Stan niemieckich autostrad jest pod wieloma względami niepokojący, zwłaszcza ze względu na pilną naprawę pięciu tysięcy mostów. W większości powstały one przed 1985 rokiem, kiedy projektanci oczekiwali mniejszych i lżejszych pojazdów oraz mniejszego obciążenia ruchem.
Pogorszenie stanu infrastruktury można w dużej mierze przypisać temu, że w ostatnich latach wydano niewystarczające środki na renowację i konserwację mostów. Niemiecki rząd dostrzega problem, ale nie jest możliwe wyremontowanie wszystkich mostów na raz. Federalny minister transportu Volker Wissing oświadczył w 2022 roku, że chce remontować 400 mostów rocznie, ale prace te są uważane za zadanie wielopokoleniowe. Przykładowo most Rahmede w Nadrenii Północnej-Westfalii został zamknięty pod koniec 2021 roku, a po rozbiórce budowa nowego mostu mogłaby zakończyć się najwcześniej w 2026 roku. Sytuacja wokół mostu Rahmede wyraźnie pokazuje wyzwania: od czasu jego zamknięcia małe miasteczko Lüdenscheid i otaczające go wioski znajdują się pod znaczną presją związaną z ruchem drogowym i środowiskiem, co prowadzi do kilometrowych korków, hałasu i zanieczyszczeń. Wszystko to pogłębia deficyt finansowy i rosnące koszty.

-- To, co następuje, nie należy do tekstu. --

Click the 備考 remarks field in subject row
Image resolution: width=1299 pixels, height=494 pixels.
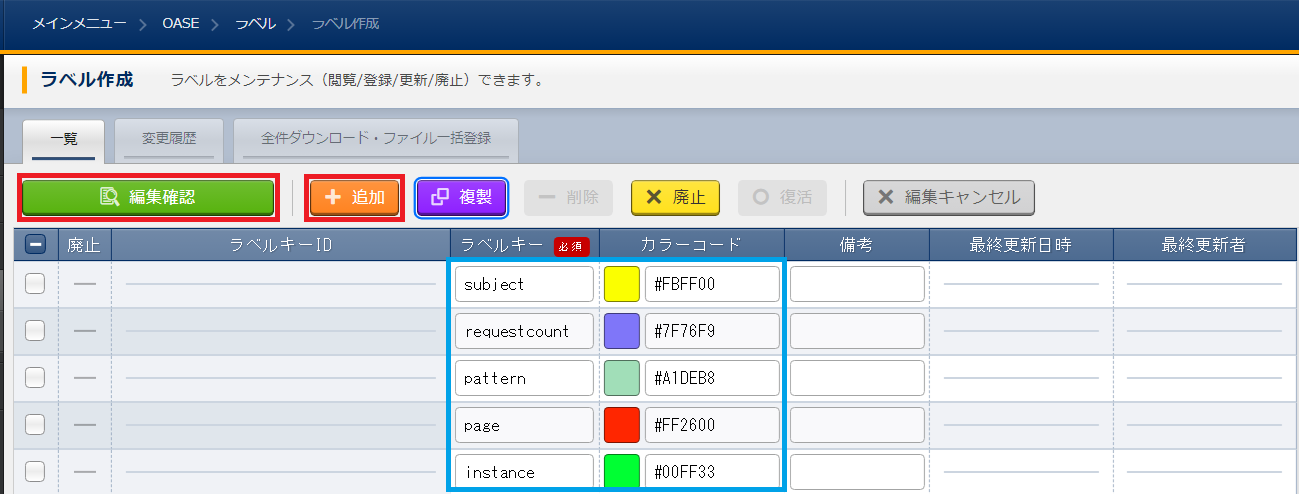click(x=857, y=284)
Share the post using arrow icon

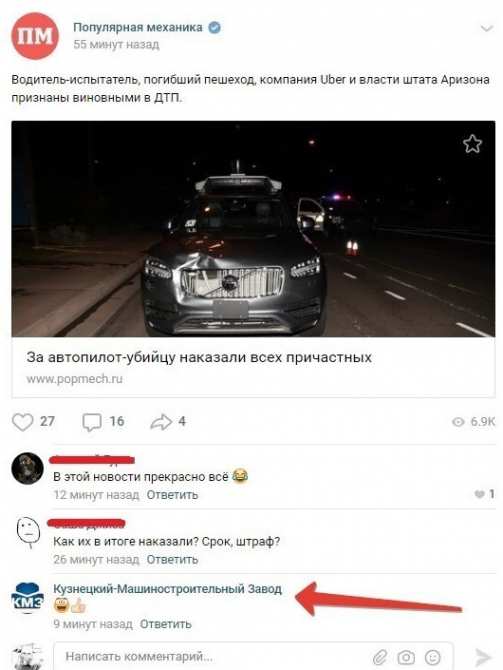click(161, 422)
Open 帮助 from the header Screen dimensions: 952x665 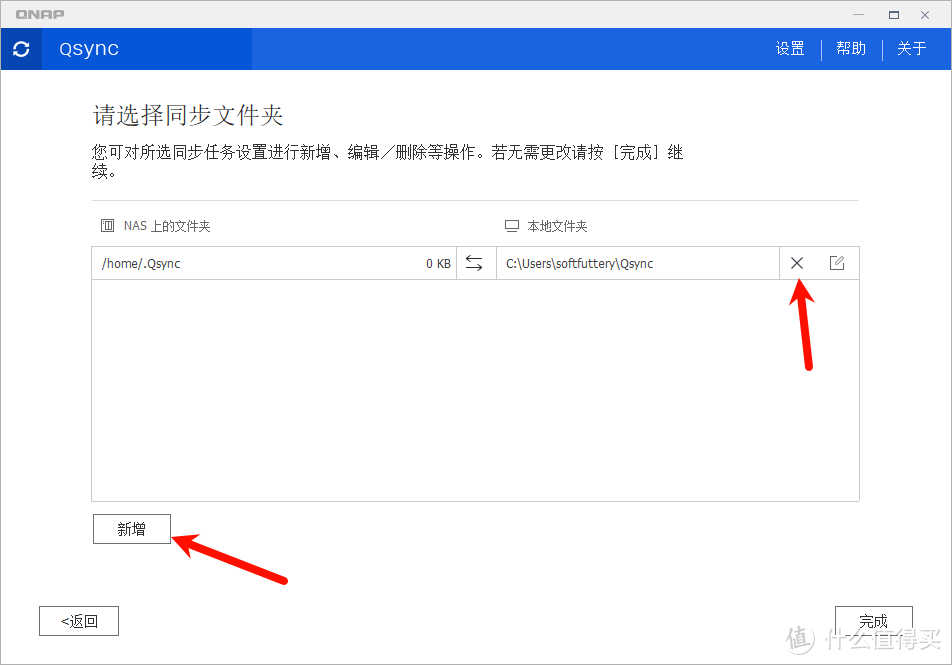(x=851, y=48)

Aby wywiązać się z konstytucyjnego hamulca zadłużenia, niemiecki rząd musi od 2025 r. wdrożyć rygorystyczne programy oszczędnościowe. Inflacja i rosnące koszty pracy dodatkowo zwiększają koszty budowy. W 2023 roku na remonty autostrad i mostów przeznaczono 4,6 miliarda euro, a od 2025 roku kwota ta ma wzrosnąć do 5 miliardów euro rocznie. Jednak państwowa spółka Autobahn GmbH twierdzi, że w latach 2025–2028 potrzebne będzie dodatkowe 5,5 miliarda euro, aby przywrócić mosty do normalnego stanu.